YOUR OBJECTIVE: Restate word for word the lines below, from the one containing "You are a computer-use agent." through the final line, with no pictures included.

GIVEN INFORMATION:
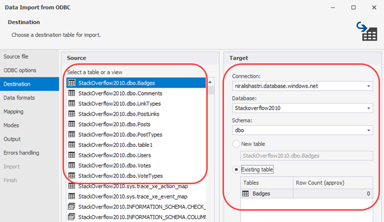
Task: Click the table icon beside StackOverflow2010.dbo.Comments
Action: coord(71,93)
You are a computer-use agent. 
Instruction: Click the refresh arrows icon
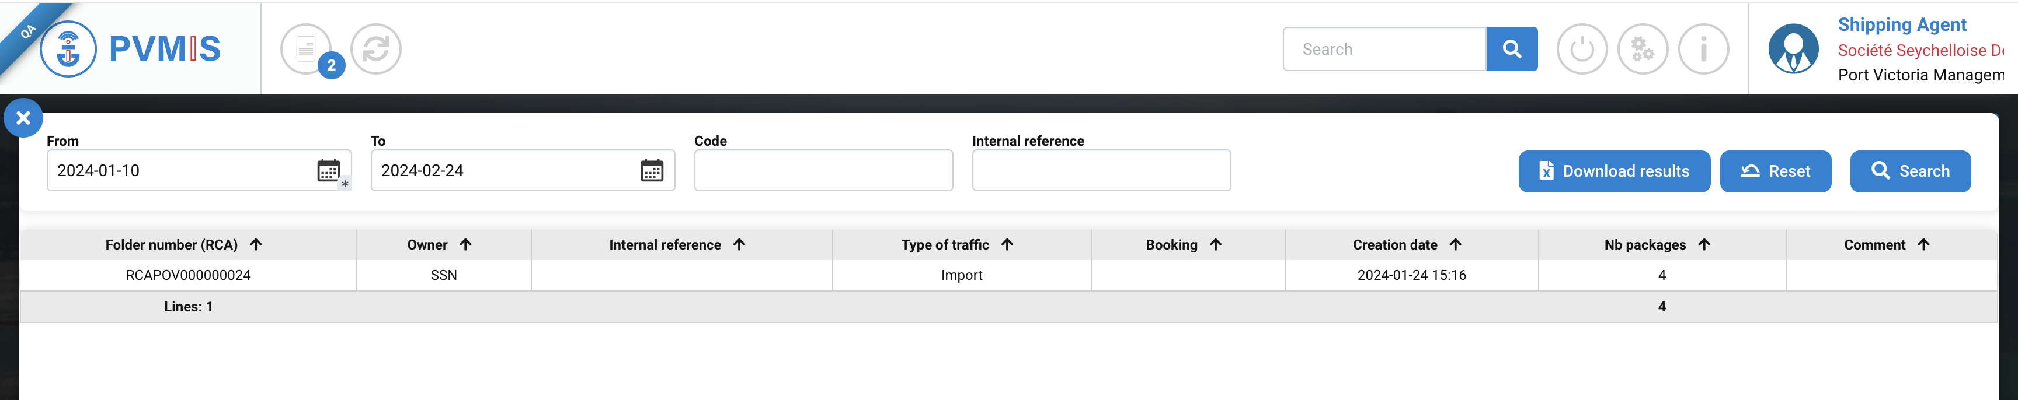tap(376, 49)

RESULT FOR THIS TASK:
You are a computer-use agent. 
Instruction: Click the refresh arrows icon
tap(376, 49)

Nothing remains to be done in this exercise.